---------- DATA FOR THIS TASK
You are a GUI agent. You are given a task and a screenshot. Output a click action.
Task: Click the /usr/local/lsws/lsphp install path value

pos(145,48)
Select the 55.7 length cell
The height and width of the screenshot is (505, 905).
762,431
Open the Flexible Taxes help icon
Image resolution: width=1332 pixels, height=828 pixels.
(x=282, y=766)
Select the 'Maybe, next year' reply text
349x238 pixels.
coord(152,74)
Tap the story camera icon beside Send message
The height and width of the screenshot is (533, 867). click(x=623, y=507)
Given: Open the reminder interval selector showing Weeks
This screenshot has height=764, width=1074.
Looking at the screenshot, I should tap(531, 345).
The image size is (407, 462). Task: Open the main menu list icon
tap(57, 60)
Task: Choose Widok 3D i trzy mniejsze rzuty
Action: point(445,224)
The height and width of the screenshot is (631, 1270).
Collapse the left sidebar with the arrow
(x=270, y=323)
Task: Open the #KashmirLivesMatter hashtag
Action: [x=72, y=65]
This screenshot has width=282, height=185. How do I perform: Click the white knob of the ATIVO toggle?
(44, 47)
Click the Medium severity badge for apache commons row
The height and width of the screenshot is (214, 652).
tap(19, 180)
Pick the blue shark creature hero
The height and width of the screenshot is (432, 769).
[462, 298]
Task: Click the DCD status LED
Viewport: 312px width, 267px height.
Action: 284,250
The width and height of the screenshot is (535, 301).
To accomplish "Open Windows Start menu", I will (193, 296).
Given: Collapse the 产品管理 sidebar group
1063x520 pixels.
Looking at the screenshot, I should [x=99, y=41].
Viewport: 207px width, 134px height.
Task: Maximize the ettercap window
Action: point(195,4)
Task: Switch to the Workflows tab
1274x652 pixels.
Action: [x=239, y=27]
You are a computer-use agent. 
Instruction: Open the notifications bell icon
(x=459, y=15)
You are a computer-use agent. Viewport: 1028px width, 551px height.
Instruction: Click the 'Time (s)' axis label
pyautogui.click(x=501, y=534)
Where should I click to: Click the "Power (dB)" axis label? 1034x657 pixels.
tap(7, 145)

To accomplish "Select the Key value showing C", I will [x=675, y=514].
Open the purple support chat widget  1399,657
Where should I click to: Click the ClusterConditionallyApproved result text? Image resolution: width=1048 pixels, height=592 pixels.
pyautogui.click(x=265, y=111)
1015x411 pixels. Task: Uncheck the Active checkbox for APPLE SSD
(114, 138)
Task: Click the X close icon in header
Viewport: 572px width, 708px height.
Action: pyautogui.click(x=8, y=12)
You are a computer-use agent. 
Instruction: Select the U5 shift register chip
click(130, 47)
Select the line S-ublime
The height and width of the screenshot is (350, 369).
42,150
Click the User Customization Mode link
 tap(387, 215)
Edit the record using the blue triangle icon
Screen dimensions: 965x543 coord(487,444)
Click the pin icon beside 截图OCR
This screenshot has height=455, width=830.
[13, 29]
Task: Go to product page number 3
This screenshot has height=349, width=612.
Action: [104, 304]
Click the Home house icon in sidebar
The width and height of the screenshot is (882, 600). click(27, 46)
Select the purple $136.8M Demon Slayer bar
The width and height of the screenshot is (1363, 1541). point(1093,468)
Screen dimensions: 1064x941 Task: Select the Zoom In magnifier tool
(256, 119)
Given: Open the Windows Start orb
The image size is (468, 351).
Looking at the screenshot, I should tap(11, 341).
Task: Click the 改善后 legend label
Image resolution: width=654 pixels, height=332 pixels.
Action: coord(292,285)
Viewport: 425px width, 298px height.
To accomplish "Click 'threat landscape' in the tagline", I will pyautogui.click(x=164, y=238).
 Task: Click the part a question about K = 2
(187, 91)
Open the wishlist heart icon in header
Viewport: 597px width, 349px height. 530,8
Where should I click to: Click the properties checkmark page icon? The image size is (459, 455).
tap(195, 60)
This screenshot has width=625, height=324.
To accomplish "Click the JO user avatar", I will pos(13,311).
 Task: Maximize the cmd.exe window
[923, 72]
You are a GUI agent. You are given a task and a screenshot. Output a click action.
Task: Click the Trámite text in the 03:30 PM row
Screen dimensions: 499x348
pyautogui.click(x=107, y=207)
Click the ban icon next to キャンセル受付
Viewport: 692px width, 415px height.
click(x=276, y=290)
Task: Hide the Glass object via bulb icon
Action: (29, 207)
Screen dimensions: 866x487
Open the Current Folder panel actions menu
--------------------
**TASK DESCRIPTION:** Only lines that hold the string "Windows" belong in the answer, so copy every one of them from the records.

**ANSWER BELOW:**
To accomplish "Open Windows Start menu", I will (193, 296).
Given: Open the Windows Start orb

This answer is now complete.